The vast majority of the game is spent navigating puzzles in the terrain (climbing wrecked buildings, negotiating through dust storms, etc.). The player has a level of stamina, as well as health. Your stamina is utilized by climbing or running through storms, and once stamina is fully consumed, health drops at a rapid pace. Using stamina as you climb buildings (for instance) is an interesting mechanic that I haven't seen before, and requires you to search out items that replenish your stamina (food items or pitons to hang from) before taking on a lengthy climb.

Any good post-apocalyptic story has roving bands of undesirables, looking to take your stuff (or worse). You find an empty pistol and a machete early in the story, and have to use them wisely. Ammunition is not just lying around in the environment (I recall having two bullets at one point in the story and thinking I was ready to become a crime lord), so you have to use force very wisely.

Some potential enemies can be intimidated by an empty weapon, but many will call your bluff, and you have to be ready to accept the consequences. Additionally, you can take two hits with a machete by an enemy, or one bullet, before you die. This game is not forgiving at all in that department, which, combined with the very limited saves (and lacking the ability for player-initiated saves) make it a very challenging proposition to complete.

I Am Alive captures the bleakness and despondency that I feel are imperative in a post-apocalyptic setting. You as the player are made very aware of a sense of despondency, constant want, and loss. There isn't any new ground here that wasn't covered by other works (such as Cormac McCarthy's novel The Road), but I Am Alive does it so well that you won't mind at all.

I Am Alive is rated M for Mature by the ESRB. I noted the following things that may be of concern to some of our readers:

Language: Pretty much what you'd hear in any R-rated film today.

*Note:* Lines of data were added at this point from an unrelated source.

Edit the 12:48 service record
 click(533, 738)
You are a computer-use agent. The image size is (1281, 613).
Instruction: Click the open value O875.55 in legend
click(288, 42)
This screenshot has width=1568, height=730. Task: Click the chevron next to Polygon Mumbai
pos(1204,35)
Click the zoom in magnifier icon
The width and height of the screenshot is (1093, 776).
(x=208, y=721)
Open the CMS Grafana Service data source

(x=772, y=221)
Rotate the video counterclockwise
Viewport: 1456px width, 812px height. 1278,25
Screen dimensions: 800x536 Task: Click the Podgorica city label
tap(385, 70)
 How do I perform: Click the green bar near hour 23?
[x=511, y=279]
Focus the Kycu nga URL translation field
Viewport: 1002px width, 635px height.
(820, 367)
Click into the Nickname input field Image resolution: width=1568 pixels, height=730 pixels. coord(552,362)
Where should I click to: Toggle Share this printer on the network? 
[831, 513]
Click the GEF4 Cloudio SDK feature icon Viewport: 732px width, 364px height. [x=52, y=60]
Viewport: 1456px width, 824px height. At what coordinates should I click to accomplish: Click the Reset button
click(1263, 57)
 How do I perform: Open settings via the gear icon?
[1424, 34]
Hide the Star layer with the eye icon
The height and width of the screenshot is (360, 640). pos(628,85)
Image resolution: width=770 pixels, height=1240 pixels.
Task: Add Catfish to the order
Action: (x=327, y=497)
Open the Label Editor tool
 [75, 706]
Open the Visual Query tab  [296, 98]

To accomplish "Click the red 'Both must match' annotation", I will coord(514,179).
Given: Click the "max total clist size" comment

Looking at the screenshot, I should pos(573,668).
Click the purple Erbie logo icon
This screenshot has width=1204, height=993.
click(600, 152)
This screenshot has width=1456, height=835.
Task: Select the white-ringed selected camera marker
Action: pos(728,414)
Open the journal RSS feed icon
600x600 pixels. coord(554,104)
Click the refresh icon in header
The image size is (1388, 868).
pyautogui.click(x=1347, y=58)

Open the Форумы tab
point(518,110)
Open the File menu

Sexuality: The warning label states that sexual themes are present in the game. I must have missed them, or they weren't very prominent. There is one situation where it's hinted that you save a young girl from a group of men who have less-than-honorable intentions, but nothing is explicit

Violence: The world of I Am Alive is inherently violent and the characters within conform. You will have to pre-emptively attack individuals in certain situations in order to succeed, and your kills will be bloody.